[Records from a data collection]
▬▬▬
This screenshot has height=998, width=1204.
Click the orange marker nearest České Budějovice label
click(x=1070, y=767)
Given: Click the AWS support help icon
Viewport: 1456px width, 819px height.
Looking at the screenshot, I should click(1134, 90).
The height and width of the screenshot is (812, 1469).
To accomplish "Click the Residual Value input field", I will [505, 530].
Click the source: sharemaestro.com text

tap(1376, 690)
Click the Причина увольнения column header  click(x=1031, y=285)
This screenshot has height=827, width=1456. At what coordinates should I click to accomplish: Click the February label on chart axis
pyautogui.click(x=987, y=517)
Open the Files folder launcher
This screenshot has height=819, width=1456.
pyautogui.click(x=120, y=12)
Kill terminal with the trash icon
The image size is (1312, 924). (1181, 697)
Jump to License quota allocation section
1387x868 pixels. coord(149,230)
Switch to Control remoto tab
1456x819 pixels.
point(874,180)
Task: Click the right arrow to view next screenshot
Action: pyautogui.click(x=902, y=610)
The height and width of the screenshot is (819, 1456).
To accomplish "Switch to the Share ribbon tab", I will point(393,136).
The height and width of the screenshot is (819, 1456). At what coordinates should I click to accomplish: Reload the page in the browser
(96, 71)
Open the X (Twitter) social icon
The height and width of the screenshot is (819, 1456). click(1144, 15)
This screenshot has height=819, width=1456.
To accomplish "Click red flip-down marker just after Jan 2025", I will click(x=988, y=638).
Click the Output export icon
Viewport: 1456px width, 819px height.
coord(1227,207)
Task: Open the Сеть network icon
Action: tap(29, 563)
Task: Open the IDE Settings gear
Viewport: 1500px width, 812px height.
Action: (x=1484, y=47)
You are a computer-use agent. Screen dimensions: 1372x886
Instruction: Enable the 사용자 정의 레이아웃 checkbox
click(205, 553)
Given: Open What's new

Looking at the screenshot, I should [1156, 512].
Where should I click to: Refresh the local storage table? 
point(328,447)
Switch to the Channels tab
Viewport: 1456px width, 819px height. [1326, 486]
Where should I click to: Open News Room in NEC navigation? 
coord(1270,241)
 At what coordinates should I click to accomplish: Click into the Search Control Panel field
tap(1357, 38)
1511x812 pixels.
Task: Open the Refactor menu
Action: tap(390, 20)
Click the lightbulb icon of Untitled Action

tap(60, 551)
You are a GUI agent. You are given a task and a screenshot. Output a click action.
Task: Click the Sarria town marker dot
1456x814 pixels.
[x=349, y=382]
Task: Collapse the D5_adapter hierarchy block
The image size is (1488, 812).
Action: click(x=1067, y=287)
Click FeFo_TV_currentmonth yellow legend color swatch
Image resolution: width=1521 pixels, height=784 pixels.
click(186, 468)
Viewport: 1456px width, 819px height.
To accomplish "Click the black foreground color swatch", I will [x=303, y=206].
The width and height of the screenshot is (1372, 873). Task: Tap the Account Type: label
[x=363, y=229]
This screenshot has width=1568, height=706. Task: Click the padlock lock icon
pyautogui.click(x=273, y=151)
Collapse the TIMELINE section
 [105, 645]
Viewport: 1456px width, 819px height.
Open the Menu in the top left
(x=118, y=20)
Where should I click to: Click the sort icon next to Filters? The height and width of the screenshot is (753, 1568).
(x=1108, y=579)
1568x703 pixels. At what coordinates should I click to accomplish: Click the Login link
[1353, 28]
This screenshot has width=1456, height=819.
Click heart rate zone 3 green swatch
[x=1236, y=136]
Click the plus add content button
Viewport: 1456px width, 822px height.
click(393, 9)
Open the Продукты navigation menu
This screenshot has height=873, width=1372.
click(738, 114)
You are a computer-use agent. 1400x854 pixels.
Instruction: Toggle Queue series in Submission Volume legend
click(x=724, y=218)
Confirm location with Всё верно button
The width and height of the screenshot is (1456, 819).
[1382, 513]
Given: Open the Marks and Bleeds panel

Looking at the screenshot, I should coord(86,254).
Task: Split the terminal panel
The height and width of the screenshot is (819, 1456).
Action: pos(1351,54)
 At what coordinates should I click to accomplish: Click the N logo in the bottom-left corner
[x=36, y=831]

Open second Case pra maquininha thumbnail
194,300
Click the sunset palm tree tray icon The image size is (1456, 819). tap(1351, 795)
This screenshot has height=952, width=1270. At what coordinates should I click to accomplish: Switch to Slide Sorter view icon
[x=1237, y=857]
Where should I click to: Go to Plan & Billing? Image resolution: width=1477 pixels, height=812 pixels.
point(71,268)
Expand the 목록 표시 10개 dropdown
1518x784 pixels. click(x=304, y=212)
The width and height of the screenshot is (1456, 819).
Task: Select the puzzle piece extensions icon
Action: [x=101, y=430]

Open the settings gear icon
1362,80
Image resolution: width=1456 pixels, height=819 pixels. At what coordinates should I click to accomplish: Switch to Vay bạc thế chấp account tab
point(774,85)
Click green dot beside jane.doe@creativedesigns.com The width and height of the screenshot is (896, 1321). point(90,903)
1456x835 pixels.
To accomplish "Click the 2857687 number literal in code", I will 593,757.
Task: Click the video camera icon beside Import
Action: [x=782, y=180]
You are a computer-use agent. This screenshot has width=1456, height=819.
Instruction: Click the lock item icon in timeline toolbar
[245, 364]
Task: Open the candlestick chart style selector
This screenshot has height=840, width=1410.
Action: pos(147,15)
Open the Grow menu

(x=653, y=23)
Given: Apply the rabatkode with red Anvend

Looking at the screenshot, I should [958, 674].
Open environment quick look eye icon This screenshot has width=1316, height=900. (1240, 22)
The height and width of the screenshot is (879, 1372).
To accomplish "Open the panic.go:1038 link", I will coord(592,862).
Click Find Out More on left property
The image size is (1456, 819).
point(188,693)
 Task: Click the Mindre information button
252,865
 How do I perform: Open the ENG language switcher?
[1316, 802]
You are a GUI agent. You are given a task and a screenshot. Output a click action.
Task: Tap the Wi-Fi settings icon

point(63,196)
▬▬▬
### PROBLEM TO WORK ON
From the first line to the last, retype the records exactly as they stand above.

### EXERCISE RESULT
This screenshot has height=998, width=1204.
Click the orange marker nearest České Budějovice label
click(x=1070, y=767)
Given: Click the AWS support help icon
Viewport: 1456px width, 819px height.
Looking at the screenshot, I should click(1134, 90).
The height and width of the screenshot is (812, 1469).
To accomplish "Click the Residual Value input field", I will [505, 530].
Click the source: sharemaestro.com text

tap(1376, 690)
Click the Причина увольнения column header  click(x=1031, y=285)
This screenshot has height=827, width=1456. At what coordinates should I click to accomplish: Click the February label on chart axis
pyautogui.click(x=987, y=517)
Open the Files folder launcher
This screenshot has height=819, width=1456.
pyautogui.click(x=120, y=12)
Kill terminal with the trash icon
The image size is (1312, 924). (1181, 697)
Jump to License quota allocation section
1387x868 pixels. coord(149,230)
Switch to Control remoto tab
1456x819 pixels.
point(874,180)
Task: Click the right arrow to view next screenshot
Action: pyautogui.click(x=902, y=610)
The height and width of the screenshot is (819, 1456).
To accomplish "Switch to the Share ribbon tab", I will point(393,136).
The height and width of the screenshot is (819, 1456). At what coordinates should I click to accomplish: Reload the page in the browser
(96, 71)
Open the X (Twitter) social icon
The height and width of the screenshot is (819, 1456). click(1144, 15)
This screenshot has height=819, width=1456.
To accomplish "Click red flip-down marker just after Jan 2025", I will click(x=988, y=638).
Click the Output export icon
Viewport: 1456px width, 819px height.
coord(1227,207)
Task: Open the Сеть network icon
Action: tap(29, 563)
Task: Open the IDE Settings gear
Viewport: 1500px width, 812px height.
Action: (x=1484, y=47)
You are a computer-use agent. Screen dimensions: 1372x886
Instruction: Enable the 사용자 정의 레이아웃 checkbox
click(205, 553)
Given: Open What's new

Looking at the screenshot, I should [1156, 512].
Where should I click to: Refresh the local storage table? 
point(328,447)
Switch to the Channels tab
Viewport: 1456px width, 819px height. [1326, 486]
Where should I click to: Open News Room in NEC navigation? 
coord(1270,241)
 At what coordinates should I click to accomplish: Click into the Search Control Panel field
tap(1357, 38)
1511x812 pixels.
Task: Open the Refactor menu
Action: tap(390, 20)
Click the lightbulb icon of Untitled Action

tap(60, 551)
You are a GUI agent. You are given a task and a screenshot. Output a click action.
Task: Click the Sarria town marker dot
1456x814 pixels.
[x=349, y=382]
Task: Collapse the D5_adapter hierarchy block
The image size is (1488, 812).
Action: click(x=1067, y=287)
Click FeFo_TV_currentmonth yellow legend color swatch
Image resolution: width=1521 pixels, height=784 pixels.
click(186, 468)
Viewport: 1456px width, 819px height.
To accomplish "Click the black foreground color swatch", I will [x=303, y=206].
The width and height of the screenshot is (1372, 873). Task: Tap the Account Type: label
[x=363, y=229]
This screenshot has width=1568, height=706. Task: Click the padlock lock icon
pyautogui.click(x=273, y=151)
Collapse the TIMELINE section
 [105, 645]
Viewport: 1456px width, 819px height.
Open the Menu in the top left
(x=118, y=20)
Where should I click to: Click the sort icon next to Filters? The height and width of the screenshot is (753, 1568).
(x=1108, y=579)
1568x703 pixels. At what coordinates should I click to accomplish: Click the Login link
[1353, 28]
This screenshot has width=1456, height=819.
Click heart rate zone 3 green swatch
[x=1236, y=136]
Click the plus add content button
Viewport: 1456px width, 822px height.
click(393, 9)
Open the Продукты navigation menu
This screenshot has height=873, width=1372.
click(738, 114)
You are a computer-use agent. 1400x854 pixels.
Instruction: Toggle Queue series in Submission Volume legend
click(x=724, y=218)
Confirm location with Всё верно button
The width and height of the screenshot is (1456, 819).
[1382, 513]
Given: Open the Marks and Bleeds panel

Looking at the screenshot, I should coord(86,254).
Task: Split the terminal panel
The height and width of the screenshot is (819, 1456).
Action: pos(1351,54)
 At what coordinates should I click to accomplish: Click the N logo in the bottom-left corner
[x=36, y=831]

Open second Case pra maquininha thumbnail
194,300
Click the sunset palm tree tray icon The image size is (1456, 819). tap(1351, 795)
This screenshot has height=952, width=1270. At what coordinates should I click to accomplish: Switch to Slide Sorter view icon
[x=1237, y=857]
Where should I click to: Go to Plan & Billing? Image resolution: width=1477 pixels, height=812 pixels.
point(71,268)
Expand the 목록 표시 10개 dropdown
1518x784 pixels. click(x=304, y=212)
The width and height of the screenshot is (1456, 819).
Task: Select the puzzle piece extensions icon
Action: [x=101, y=430]

Open the settings gear icon
1362,80
Image resolution: width=1456 pixels, height=819 pixels. At what coordinates should I click to accomplish: Switch to Vay bạc thế chấp account tab
point(774,85)
Click green dot beside jane.doe@creativedesigns.com The width and height of the screenshot is (896, 1321). point(90,903)
1456x835 pixels.
To accomplish "Click the 2857687 number literal in code", I will 593,757.
Task: Click the video camera icon beside Import
Action: [x=782, y=180]
You are a computer-use agent. This screenshot has width=1456, height=819.
Instruction: Click the lock item icon in timeline toolbar
[245, 364]
Task: Open the candlestick chart style selector
This screenshot has height=840, width=1410.
Action: pos(147,15)
Open the Grow menu

(x=653, y=23)
Given: Apply the rabatkode with red Anvend

Looking at the screenshot, I should [958, 674].
Open environment quick look eye icon This screenshot has width=1316, height=900. (1240, 22)
The height and width of the screenshot is (879, 1372).
To accomplish "Open the panic.go:1038 link", I will coord(592,862).
Click Find Out More on left property
The image size is (1456, 819).
point(188,693)
 Task: Click the Mindre information button
252,865
 How do I perform: Open the ENG language switcher?
[1316, 802]
You are a GUI agent. You are given a task and a screenshot. Output a click action.
Task: Tap the Wi-Fi settings icon

point(63,196)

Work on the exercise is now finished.